TOKYO—Astellas Pharma Inc. announced the U.S. Food and Drug Administration (FDA) approved Izervay (avacincaptad pegol intravitreal solution) for the treatment of geographic atrophy (GA) secondary to age-related macular degeneration (AMD). Izervay, a new complement C5 inhibitor, is the only approved GA treatment with a statistically significant reduction in the rate of GA progression at the 12-month primary endpoint across two Phase 3 clinical trials, according to the company. "We are thrilled to receive FDA approval of Izervay and to offer a new therapy to physicians and appropriate patients in the U.S.,” said Pravin U. Dugel, MD, president, Iveric Bio, an Astellas company.

“Time matters, vision matters, and safety matters in this devastating progressive disease.
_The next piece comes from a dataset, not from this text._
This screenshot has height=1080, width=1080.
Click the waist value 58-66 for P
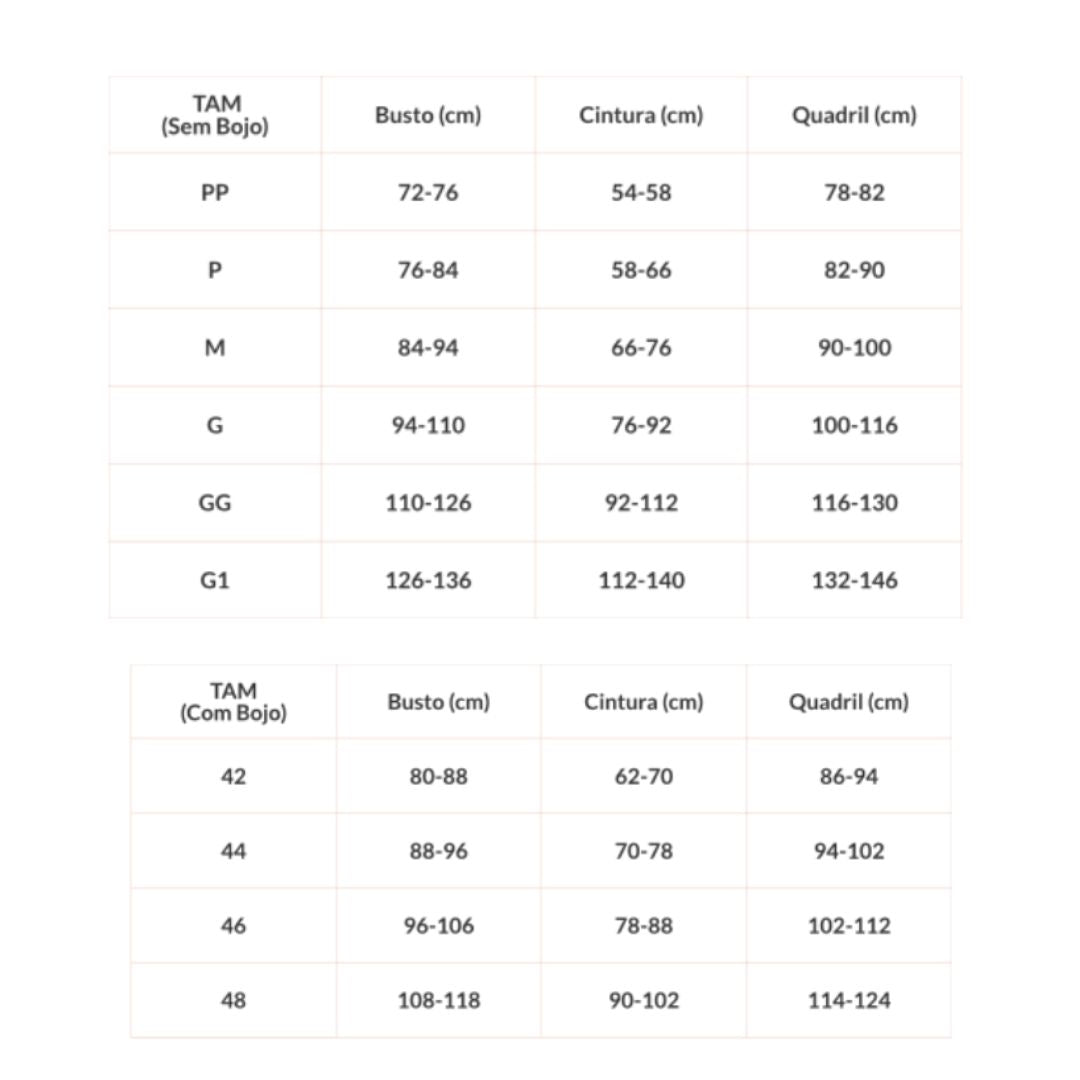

We would like to thank everyone involved in reaching this milestone and helping us deliver on our commitment to pioneer transformational therapies for retinal diseases."
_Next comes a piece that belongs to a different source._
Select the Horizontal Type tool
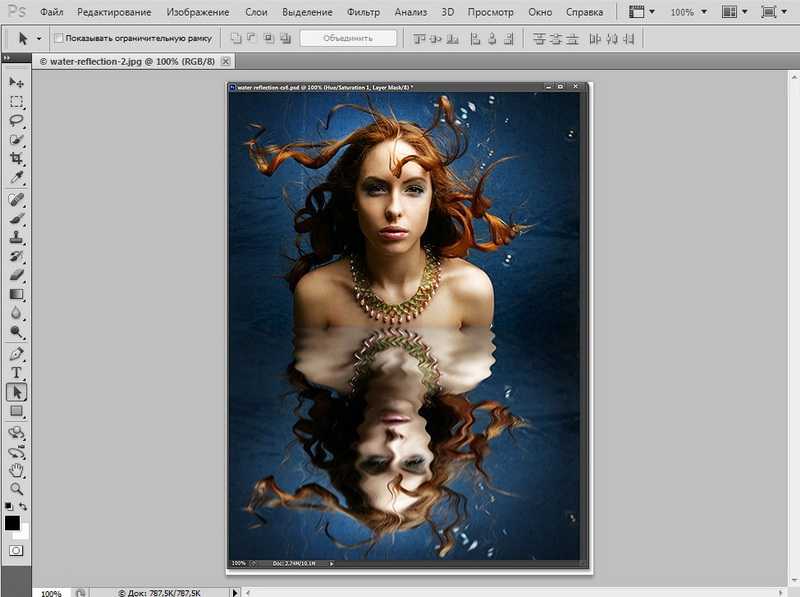 [16, 372]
The FDA approval was based on the GATHER1 and GATHER2 Phase 3 clinical trials, which evaluated the safety and efficacy of monthly 2 mg intravitreal administration of Izervay in patients with GA secondary to AMD.

 
 
"Geographic atrophy has a devastating impact on patients' lives and can lead to irreversible vision loss,” said Arshad M. Khanani, MD, MA, FASRS, director of clinical research at Sierra Eye Associates, Reno, Nevada. “As a C5 inhibitor, Izervay has shown to slow GA progression by targeting the source of retinal cell death and may preserve the upstream benefits of the complement system. The FDA approval of Izervay is great news for the retina community and our patients suffering from GA."

"Geographic atrophy can severely limit people's ability to drive, read and see the faces of their family and friends,” added Jason Menzo, chief executive officer, Foundation Fighting Blindness. This new treatment offers our patient community an important therapeutic option to potentially extend their ability to maintain independence.